┌────────

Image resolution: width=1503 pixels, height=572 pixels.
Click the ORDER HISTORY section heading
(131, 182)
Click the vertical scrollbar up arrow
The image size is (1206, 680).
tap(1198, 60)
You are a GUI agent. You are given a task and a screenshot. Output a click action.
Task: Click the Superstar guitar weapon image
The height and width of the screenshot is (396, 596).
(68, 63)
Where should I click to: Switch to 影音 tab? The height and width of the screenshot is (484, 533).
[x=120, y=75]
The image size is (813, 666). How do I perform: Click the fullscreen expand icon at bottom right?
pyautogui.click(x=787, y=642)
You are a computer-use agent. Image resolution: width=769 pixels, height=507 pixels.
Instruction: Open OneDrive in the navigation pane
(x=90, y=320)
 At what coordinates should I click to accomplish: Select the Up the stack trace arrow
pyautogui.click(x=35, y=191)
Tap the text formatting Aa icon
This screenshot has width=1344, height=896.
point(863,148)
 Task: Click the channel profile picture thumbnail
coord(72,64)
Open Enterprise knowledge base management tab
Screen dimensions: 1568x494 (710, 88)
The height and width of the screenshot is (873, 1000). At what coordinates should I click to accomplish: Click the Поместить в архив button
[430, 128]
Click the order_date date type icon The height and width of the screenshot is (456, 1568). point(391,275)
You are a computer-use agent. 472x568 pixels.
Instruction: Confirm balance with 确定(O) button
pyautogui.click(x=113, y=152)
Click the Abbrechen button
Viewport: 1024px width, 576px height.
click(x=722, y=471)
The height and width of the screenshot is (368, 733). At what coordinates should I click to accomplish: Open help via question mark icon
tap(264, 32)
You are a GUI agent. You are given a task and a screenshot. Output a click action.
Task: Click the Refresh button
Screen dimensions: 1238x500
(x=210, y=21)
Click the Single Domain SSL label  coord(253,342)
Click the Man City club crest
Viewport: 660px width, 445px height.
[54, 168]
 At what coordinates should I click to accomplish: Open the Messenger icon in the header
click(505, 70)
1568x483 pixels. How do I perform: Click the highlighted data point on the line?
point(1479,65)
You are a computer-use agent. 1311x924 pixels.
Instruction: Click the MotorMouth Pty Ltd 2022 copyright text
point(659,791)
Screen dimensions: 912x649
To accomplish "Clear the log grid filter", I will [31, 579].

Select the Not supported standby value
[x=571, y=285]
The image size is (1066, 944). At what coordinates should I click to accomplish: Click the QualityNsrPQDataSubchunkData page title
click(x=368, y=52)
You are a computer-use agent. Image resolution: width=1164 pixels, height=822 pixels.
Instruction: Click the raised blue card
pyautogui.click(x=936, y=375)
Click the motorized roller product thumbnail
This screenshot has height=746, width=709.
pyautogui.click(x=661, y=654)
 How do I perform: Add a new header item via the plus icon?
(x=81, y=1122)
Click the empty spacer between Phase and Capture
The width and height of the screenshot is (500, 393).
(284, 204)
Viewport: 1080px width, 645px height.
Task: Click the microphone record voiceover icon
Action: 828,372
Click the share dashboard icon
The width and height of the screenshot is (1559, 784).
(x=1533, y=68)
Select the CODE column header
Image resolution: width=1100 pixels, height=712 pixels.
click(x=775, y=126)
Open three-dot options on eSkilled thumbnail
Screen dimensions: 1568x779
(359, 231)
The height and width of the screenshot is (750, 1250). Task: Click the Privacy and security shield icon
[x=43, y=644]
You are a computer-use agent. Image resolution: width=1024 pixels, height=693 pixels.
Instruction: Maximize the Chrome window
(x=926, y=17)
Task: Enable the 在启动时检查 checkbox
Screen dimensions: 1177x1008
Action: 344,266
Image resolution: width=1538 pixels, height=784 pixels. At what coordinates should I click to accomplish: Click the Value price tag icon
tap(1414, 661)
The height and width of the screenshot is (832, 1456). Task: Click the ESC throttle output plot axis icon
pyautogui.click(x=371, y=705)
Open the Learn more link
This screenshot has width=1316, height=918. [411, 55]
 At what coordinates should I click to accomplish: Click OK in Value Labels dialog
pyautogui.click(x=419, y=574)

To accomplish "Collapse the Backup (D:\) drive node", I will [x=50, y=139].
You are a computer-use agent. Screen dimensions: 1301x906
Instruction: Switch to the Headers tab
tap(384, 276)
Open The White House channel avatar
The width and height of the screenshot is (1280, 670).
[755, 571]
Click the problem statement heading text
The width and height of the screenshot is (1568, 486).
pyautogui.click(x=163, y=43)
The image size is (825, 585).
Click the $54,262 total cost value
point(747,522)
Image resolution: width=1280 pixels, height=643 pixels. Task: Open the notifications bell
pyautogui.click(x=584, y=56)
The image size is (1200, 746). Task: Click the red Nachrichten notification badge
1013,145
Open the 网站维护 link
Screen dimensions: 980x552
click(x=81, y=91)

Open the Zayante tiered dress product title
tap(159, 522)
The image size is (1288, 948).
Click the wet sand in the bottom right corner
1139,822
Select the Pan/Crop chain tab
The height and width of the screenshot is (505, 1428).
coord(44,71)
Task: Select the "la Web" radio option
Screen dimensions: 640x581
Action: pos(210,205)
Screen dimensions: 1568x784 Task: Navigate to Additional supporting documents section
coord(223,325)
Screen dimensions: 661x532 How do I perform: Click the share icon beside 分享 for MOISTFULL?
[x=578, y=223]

└────────

Using the material above, gather every line that includes "will".

Answer to the exercise -
To accomplish "Clear the log grid filter", I will [31, 579].
To accomplish "Collapse the Backup (D:\) drive node", I will [x=50, y=139].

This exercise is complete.